___ TEXT PASSAGE ___

Dylan Reid talks about Huntington’s disease in his Film

An autobiographical film about the director testing positive for Huntington’s disease. Dylan Reid attended Oberlin College where he studied Film and Mathematics. After testing positive for Huntington's he decided to focus on filmmaking for his remaining years. It is with great pleasure to interview him for Chicago Movie Magazine. His project was recently an official selection of Chicago Indie Film Awards.



What draws you to filmmaking and the cinematic language?

Filmmaking is just such a complex and layered endeavor, it requires so much of you, and I think that is what makes it so engaging for me. I've always been interested in so many fields, and cinema gives me a great variety of tasks, from writing to editing to directing. I've been a film buff my whole life, but before being diagnosed with Huntington's, I wasn't sure I'd ever make a film. Once I knew I was working on a shortened timeline, I knew I had to make something I could be proud of with my time left, and cinema was just the obvious way for me to do it. It's always been my favorite medium of art, and it was just a matter of pulling together the resources to get it done. Do you believe in film schools or does making a film teach you more than film school? I went to a liberal art school, so I don't have direct experience with film school. I'd say I'm happy I did that instead of film school because I believe it led to a more well-rounded education. Making a film on a low budget requires so many different skills, it's not just questions of aesthetics, the seemingly boring work of budgeting and logistics end up being essential as well. What makes cinema stand out more than the arts for you? For me, cinema provides both the empathetic connection of literature, with the simple beauty of images. The ability to create characters and stories we care about, and accent that with immediate emotional responses beautiful or horrific images gives us, leads to a kind of poetic synthesis of the best art has to offer. It gives everything you make a sense of reality to it, which was perfect for making an autobiographical story. It allowed me to make something that splits the line between documentary and fiction. Did you choose a certain directing style for making your film based on the script? I wrote the script myself, but I did keep in mind as I was writing it, how I'd want to shoot it, and that influenced the script quite a bit. So I'd say it is really the other way around.

___

__WHAT IS BEING ASKED__: Please explain why Dylan Reid, in the interview above, is glad he attended a liberal arts school instead of film school.

___ MATERIAL PROVIDED ___

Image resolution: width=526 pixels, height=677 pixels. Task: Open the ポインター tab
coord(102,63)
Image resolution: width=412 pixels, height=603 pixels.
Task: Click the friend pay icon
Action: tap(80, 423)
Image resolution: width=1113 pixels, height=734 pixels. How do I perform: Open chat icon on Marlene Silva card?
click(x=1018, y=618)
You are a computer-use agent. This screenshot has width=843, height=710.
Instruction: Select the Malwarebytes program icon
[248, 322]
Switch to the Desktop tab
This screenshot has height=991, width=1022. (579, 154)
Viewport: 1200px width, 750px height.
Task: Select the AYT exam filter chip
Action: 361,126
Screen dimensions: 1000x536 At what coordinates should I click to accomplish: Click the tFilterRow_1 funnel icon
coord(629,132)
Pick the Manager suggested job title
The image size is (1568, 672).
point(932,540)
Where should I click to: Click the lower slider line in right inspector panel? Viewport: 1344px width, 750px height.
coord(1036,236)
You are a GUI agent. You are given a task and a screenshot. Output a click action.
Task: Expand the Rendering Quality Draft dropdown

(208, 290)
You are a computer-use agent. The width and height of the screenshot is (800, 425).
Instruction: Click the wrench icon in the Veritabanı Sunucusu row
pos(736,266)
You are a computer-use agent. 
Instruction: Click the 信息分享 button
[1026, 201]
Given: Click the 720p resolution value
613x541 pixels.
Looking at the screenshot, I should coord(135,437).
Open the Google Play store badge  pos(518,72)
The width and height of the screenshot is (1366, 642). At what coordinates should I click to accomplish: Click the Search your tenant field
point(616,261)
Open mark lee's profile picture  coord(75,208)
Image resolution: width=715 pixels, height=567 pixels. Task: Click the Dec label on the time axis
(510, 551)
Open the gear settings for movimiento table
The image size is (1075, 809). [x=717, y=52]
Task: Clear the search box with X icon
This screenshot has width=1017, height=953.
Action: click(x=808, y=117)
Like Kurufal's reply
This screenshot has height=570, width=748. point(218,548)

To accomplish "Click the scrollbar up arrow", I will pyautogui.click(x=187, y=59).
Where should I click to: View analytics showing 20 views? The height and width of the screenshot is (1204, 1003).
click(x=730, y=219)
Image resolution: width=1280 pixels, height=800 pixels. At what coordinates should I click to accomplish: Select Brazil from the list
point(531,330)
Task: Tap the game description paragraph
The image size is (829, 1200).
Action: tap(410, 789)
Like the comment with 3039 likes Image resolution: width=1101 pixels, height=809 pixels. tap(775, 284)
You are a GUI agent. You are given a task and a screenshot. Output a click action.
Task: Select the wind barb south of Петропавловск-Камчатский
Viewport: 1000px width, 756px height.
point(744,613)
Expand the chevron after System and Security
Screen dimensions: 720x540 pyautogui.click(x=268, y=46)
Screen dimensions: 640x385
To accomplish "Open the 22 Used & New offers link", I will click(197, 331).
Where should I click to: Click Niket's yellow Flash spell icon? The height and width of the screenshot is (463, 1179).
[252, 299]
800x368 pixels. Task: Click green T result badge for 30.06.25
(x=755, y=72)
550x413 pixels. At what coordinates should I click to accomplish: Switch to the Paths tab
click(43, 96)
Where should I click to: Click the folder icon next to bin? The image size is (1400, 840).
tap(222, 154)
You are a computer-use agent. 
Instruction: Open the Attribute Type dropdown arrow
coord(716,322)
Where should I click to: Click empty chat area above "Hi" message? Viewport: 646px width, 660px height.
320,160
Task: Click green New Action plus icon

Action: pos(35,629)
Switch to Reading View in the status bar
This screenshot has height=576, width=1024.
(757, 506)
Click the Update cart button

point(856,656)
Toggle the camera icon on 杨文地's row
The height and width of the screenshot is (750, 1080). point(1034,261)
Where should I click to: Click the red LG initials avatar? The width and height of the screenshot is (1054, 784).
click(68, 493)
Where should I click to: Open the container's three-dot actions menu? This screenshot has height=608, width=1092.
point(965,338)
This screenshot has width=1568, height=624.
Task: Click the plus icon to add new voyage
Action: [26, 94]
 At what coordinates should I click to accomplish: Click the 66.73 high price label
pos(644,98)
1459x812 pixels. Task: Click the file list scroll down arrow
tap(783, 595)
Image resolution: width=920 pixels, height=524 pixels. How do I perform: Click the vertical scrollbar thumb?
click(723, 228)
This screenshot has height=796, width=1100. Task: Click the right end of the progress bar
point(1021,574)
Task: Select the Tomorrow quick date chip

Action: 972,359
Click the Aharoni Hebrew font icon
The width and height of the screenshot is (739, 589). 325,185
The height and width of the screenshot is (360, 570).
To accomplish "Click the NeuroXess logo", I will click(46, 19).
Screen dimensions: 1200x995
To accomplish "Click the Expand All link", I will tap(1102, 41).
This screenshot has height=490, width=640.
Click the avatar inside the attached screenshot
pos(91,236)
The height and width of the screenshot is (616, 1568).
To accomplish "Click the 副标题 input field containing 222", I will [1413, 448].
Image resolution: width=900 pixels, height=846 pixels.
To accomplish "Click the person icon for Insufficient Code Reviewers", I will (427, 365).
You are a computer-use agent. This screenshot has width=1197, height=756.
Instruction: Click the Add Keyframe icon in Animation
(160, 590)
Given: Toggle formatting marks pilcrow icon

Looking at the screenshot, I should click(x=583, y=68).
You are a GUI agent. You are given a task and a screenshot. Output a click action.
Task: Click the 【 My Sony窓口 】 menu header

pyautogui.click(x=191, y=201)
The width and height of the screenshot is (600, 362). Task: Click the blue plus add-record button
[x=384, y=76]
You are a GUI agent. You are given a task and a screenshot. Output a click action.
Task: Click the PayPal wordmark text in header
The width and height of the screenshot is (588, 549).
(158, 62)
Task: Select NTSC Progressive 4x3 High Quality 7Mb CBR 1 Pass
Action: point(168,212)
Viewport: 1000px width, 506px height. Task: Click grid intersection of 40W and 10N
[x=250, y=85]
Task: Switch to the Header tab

___

__ANSWER BOX__: He believes the liberal arts school gave him a more well-rounded education. That helps with low-budget filmmaking, which requires many different skills beyond aesthetics, including the essential work of budgeting and logistics.